> YOUR OBJECTIVE: Copy all of the data that follows without altering a word.

> Saved entries:
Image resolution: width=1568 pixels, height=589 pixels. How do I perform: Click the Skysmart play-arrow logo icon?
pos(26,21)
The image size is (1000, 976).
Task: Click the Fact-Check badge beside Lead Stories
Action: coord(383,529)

> TASK OUTPUT:
Image resolution: width=1568 pixels, height=589 pixels. How do I perform: Click the Skysmart play-arrow logo icon?
pos(26,21)
The image size is (1000, 976).
Task: Click the Fact-Check badge beside Lead Stories
Action: coord(383,529)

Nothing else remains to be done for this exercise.